Au bout du couloir, par une haute fenêtre, un soleil indécent éclaboussait tout, murs et planchers. Attirée par cette lumière tragique, je m’engageai dans le couloir avec une peur lâche. J’hésitai avant d’entrer, fis une pause, respirai. Un autre monde m’attendait. J’aperçus d’abord son pied nu qui dépassait et, sous les draps rabattus, le contour flou de son corps abandonné à l’attente. Elle fixait le mur, de possibles apparitions. Magnifique, elle en était bouleversante, blonde, bouclée, avec une peau rose d’enfant. J’étais à peine plus âgée qu’elle. On aurait dit une souveraine dans un lit de métal, l’acier même des guillotines. Sur la table de chevet, une photo, ses petites filles. À leur innocence se superposaient les visages de mes garçons. 

Je me présentai à elle avec embarras. Son sourire tremblait, le mien aussi, peut-être. Nous nous taisions, laissant tomber toutes les conversations que nous aurions pu tenir, évaluant ce qui nous unissait. Comme on évalue la distance de marche entre deux points, sachant qu’il y aura une marge d’erreur. Ce que je possédais lui échappait. Les secondes avaient du plomb dans l’aile.
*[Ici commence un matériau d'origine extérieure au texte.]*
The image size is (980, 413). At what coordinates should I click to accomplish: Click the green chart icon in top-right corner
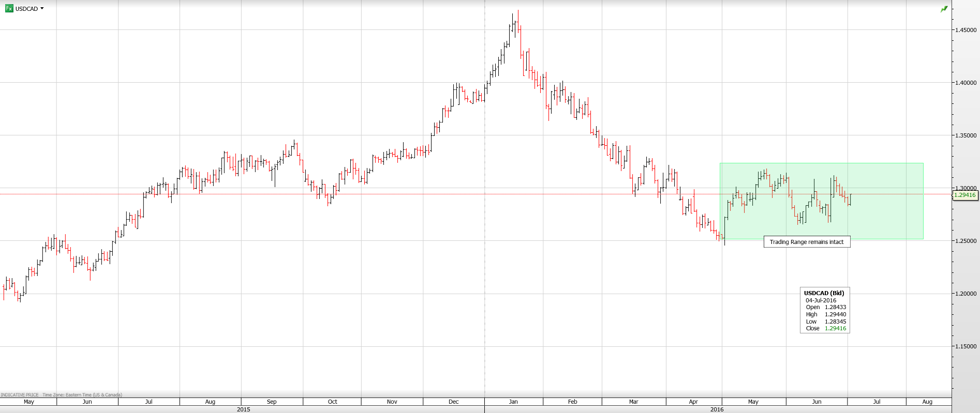coord(944,9)
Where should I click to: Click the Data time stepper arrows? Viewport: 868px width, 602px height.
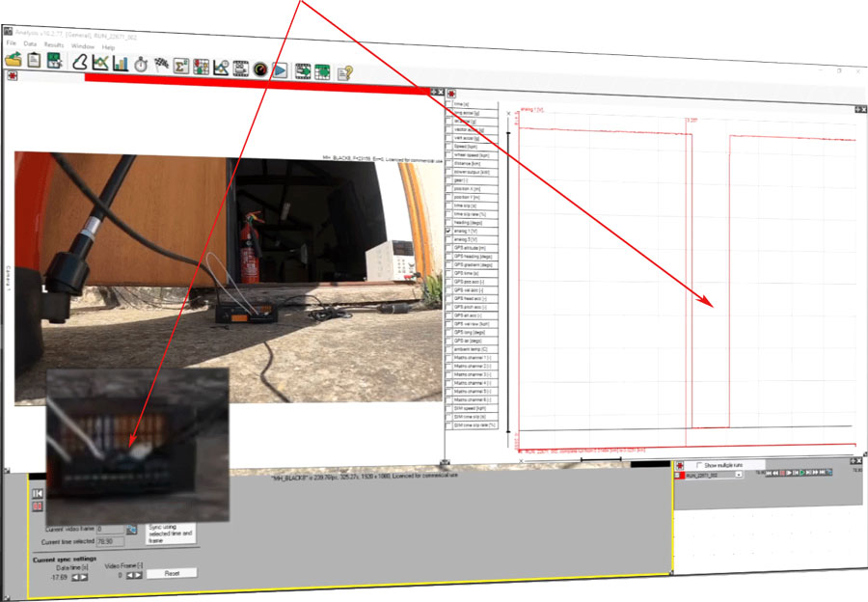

La situation s’avérait injuste et je sentais ma présence terriblement inopportune. Immobile, je ne savais plus où me mettre.

J’approchai une chaise, m’assis à ses côtés. Je commençai à expliquer l’importance de la mobilité de son épaule, des limites à respecter tant que le drain ne serait pas retiré. J’entendais l’inutilité de ma voix, son silence et sa révolte. Des larmes apparurent sur ses joues. Je me tus. Et sa question tomba à mes pieds comme une pierre.

  • As-tu des enfants, toi ?

Nos yeux scrutaient nos visages. Nous étions le tambour de l’une, le miroir de l’autre, et entre les deux, résonnaient l’espoir et le néant. 

  • Oui, j’ai deux garçons.

Et comme je devinais la suite, j’ajoutai qu’ils étaient du même âge en désignant la photo de ses filles.

Elle s’est mise à pleurer.

  • J’veux pas les abandonner ! J’veux pas les laisser toutes seules ! Comprends-tu ?

Et ses yeux pleins de larmes brouillaient tout son visage et me tourmentaient entièrement. Les documents qui lui étaient destinés tombèrent par terre. Je les ramassai. Ce n’était pas le bon moment pour ça. J’étais, malgré moi, embarquée dans le char allégorique de sa malédiction ; je savais des choses qu’elle ne savait peut-être pas encore.

  • Je sais que je vais mourir. Est-ce que tu le sais, toi ?

Le mot métastase me revint en mémoire comme une tache de goudron sur un os blanc. Stade IV. Le chiffre romain me coupa la respiration. Je souhaitais qu’on la délivre du boulier. J’avais honte. Même silencieuse, je lui mentais.

Je partis de l’hôpital, il faisait un noir d’encre. Dissoute en moi, son image restait omniprésente, la photo de ses filles, ses yeux désespérés. Dans l’autobus, je pleurai. Quand j’arrivai chez moi, mes garçons jouaient tranquillement.

 Je les pris dans mes bras jusqu’à ce que ma douleur passe.